Records in a dataset:
—————
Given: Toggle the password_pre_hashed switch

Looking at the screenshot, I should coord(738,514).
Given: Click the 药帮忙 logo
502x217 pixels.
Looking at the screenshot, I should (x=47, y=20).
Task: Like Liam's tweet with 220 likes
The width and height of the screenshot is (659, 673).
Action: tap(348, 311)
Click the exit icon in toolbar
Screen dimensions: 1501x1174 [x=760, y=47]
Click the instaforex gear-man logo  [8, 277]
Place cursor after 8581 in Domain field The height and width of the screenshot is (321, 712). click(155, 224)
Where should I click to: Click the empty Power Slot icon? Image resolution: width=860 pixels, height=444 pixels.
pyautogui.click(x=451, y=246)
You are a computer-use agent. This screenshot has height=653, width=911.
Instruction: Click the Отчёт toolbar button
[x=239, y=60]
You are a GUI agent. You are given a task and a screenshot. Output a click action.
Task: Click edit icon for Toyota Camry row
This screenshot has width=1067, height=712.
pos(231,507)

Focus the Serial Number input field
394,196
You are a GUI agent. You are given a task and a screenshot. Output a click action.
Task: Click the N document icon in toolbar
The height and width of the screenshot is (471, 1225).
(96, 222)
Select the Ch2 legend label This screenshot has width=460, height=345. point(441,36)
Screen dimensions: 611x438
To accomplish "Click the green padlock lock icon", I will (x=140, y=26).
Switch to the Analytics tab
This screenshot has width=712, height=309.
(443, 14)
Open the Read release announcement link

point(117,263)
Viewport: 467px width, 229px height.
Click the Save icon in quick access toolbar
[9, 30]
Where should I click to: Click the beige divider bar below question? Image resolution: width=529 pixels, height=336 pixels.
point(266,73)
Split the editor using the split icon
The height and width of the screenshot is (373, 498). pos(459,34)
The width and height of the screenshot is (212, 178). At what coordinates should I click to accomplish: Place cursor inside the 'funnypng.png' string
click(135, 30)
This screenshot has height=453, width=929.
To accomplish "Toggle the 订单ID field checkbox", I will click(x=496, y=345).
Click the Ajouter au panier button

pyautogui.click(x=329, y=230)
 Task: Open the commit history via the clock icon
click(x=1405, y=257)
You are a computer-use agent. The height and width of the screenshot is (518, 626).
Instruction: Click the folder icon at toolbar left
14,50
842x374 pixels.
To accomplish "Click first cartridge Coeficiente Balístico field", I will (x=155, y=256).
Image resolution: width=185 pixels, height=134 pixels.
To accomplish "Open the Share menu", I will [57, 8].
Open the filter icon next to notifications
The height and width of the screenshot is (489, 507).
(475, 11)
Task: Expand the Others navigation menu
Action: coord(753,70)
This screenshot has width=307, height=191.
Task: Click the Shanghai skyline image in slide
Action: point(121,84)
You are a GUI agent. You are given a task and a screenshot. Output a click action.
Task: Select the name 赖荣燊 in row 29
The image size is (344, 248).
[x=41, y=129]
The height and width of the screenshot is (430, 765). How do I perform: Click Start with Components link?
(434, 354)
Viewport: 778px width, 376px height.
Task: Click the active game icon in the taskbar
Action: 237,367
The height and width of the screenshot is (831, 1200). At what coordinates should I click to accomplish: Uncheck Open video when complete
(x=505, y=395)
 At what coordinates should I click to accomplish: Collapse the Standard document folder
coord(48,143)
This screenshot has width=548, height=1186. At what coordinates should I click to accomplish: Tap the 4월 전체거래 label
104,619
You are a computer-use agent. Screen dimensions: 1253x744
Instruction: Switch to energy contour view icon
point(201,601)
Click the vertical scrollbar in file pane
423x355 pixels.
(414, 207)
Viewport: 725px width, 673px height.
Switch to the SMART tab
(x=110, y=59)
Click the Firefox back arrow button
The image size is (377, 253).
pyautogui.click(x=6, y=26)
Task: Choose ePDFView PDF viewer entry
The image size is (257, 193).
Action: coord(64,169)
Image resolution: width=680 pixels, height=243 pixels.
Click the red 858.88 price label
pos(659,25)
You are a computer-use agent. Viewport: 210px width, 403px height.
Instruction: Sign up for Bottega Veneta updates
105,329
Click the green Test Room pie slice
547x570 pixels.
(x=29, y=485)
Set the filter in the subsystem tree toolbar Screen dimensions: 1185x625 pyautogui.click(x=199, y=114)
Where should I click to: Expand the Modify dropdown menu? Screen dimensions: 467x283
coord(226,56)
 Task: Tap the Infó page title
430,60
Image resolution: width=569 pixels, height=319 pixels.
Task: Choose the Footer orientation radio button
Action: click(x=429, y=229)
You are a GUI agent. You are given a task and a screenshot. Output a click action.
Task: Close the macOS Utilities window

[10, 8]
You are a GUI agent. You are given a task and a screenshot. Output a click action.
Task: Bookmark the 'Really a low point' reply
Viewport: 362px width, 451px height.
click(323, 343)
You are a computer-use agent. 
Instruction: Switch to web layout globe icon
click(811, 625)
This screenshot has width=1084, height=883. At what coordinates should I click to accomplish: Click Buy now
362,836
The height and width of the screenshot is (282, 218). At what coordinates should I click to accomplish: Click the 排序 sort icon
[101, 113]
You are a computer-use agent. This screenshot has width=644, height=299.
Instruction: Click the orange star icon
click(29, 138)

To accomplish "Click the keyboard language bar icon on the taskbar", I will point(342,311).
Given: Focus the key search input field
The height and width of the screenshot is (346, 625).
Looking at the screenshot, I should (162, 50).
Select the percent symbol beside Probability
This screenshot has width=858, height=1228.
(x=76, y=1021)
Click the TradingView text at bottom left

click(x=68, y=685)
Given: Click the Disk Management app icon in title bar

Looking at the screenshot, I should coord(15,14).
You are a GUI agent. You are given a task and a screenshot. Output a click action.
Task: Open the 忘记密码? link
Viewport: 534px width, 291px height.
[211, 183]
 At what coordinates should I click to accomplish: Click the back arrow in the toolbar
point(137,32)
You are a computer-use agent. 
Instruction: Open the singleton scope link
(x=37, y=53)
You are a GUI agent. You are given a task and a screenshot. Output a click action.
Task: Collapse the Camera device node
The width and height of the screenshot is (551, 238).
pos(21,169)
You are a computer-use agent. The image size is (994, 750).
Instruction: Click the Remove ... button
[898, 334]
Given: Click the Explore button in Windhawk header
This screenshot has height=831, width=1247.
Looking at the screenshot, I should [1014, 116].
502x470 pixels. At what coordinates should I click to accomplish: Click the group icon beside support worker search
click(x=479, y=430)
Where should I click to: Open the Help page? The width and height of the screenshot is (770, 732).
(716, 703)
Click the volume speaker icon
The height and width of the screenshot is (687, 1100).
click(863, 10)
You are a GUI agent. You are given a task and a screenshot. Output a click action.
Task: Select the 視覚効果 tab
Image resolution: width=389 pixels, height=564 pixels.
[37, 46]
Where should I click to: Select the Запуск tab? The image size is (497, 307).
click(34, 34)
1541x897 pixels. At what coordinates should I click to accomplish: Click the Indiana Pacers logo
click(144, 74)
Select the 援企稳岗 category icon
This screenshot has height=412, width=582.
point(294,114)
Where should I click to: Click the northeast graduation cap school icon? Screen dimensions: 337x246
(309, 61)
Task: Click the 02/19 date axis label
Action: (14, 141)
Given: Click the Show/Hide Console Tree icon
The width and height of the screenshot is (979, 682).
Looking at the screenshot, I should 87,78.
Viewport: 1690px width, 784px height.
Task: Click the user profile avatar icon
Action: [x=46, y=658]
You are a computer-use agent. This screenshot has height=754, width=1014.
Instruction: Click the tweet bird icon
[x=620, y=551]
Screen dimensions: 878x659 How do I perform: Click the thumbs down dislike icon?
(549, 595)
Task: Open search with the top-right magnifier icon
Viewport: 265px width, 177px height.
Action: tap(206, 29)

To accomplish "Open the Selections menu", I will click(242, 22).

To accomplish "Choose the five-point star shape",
—————
- **Given exercise**
Reproduce the lines above without changes, starting with the line containing "This screenshot has height=453, width=929." and ending with the line containing "[x=41, y=129]", both included.

- **Answer in full**
This screenshot has height=453, width=929.
To accomplish "Toggle the 订单ID field checkbox", I will click(x=496, y=345).
Click the Ajouter au panier button

pyautogui.click(x=329, y=230)
 Task: Open the commit history via the clock icon
click(x=1405, y=257)
You are a computer-use agent. The height and width of the screenshot is (518, 626).
Instruction: Click the folder icon at toolbar left
14,50
842x374 pixels.
To accomplish "Click first cartridge Coeficiente Balístico field", I will (x=155, y=256).
Image resolution: width=185 pixels, height=134 pixels.
To accomplish "Open the Share menu", I will [57, 8].
Open the filter icon next to notifications
The height and width of the screenshot is (489, 507).
(475, 11)
Task: Expand the Others navigation menu
Action: coord(753,70)
This screenshot has width=307, height=191.
Task: Click the Shanghai skyline image in slide
Action: point(121,84)
You are a GUI agent. You are given a task and a screenshot. Output a click action.
Task: Select the name 赖荣燊 in row 29
The image size is (344, 248).
[x=41, y=129]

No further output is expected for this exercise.